Réfléchis cerveau, putain réfléchis ! C'est le moment de prouver ta valeur et surtout, ton existence.
— Crois-tu en la voyance ? réessayé-je.
Il se fige et fait mine de réfléchir.
— Tu lis l'avenir ? interroge-t-il.
J'opine le menton. La voie semble dégagée, et le poisson est prêt à être ferré.
— En quelque sorte, expliqué-je, pour ne pas mentir.
Il est vrai que je connais l'avenir, puisque j'en viens. Même s'il est clair que je n'ai aucun don de voyance et encore moins de contact avec le mec ou la meuf d'en haut.
Anatole est toujours dans ses pensées.
— Dans quoi lis-tu : les cartes, le café, les feuilles ? continue-t-il de demander comme pour me tester.
Je tente tant bien que mal de masquer mon sourire face à sa question qu'il veut très sérieuse. Sa crédulité lui ajoute un petit charme d'antan.
— Je ne lis dans rien, expliqué-je, j'ai des visions.
Avec surprise, c'est la peur qui envahit soudain le visage du beau jeune homme.
— Prouve-le-moi, ordonne-t-il, sévère.
Ses yeux bleus sont si expressifs, que je suis prêt à jurer qu'on peut y déceler des éclairs.
— Ce n'est malheureusement pas sur commande, déclaré-je, effrayé à l'idée qu'il découvre ce petit mensonge.
Ses sourcils froncés m'indiquent l'impatience qui commence à pointer le bout de son nez.
— Comment suis-je censé te croire dans ce cas-là ? crache-t-il.
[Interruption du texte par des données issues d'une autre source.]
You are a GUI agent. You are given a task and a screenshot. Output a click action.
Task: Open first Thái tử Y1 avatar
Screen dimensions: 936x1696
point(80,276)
Mes neurones sont concentrés. Je ne peux pas parler des guerres futures : il ne me croirait pas et m'enverrait en prison. Ni de l'invention de l'avion, je serai parti d'ici-là. Le seul sujet que je connais presque par cœur, suite à mes recherches récentes, et qui est vérifiable maintenant, est à propos du petit Adolf.
— L'enfant qui est là-haut s'appelle Adolf Hitler, il est né hier à dix-huit heures trente précise.
— Tu es de la famille ? se méfie-t-il.
Je secoue la tête.
— Tu as bien vu que lorsque monsieur Hitler est passé devant nous, il n'a eu aucune réaction.
Il pose son menton sur sa main, l'air d'accord.
— Va demander à la serveuse de la taverne, je suis sûr qu'elle est au courant de l'heure à laquelle l'enfant est né, annoncé-je.
Semblant en accord avec le fil de ma pensée, il se lève et se dirige vers la brasserie. Ce qui a pour effet de me rendre extrêmement nerveux. Il va peut-être en profiter pour me dénoncer ou lui dire d'aller chercher la police (dont un de leurs membres vit juste au-dessus du restaurant.)
Une minute passe, puis deux, puis cinq. Jusqu'à ce que le joli blondinet sorte enfin du bar et se dirige vers moi, la mine sérieuse.
— Sache que si tu avais eu tort, je n'aurais pas réfléchi plus longuement et je t'aurais dénoncé auprès de monsieur Hitler.
J'acquiesce de la tête plusieurs fois. Je viens de passer de justesse à côté d'une catastrophe. Anatole, plus serein, reprend sa place à mes côtés.
— Je veux tout savoir à propos de la mission dont tu es chargé, déclare-t-il.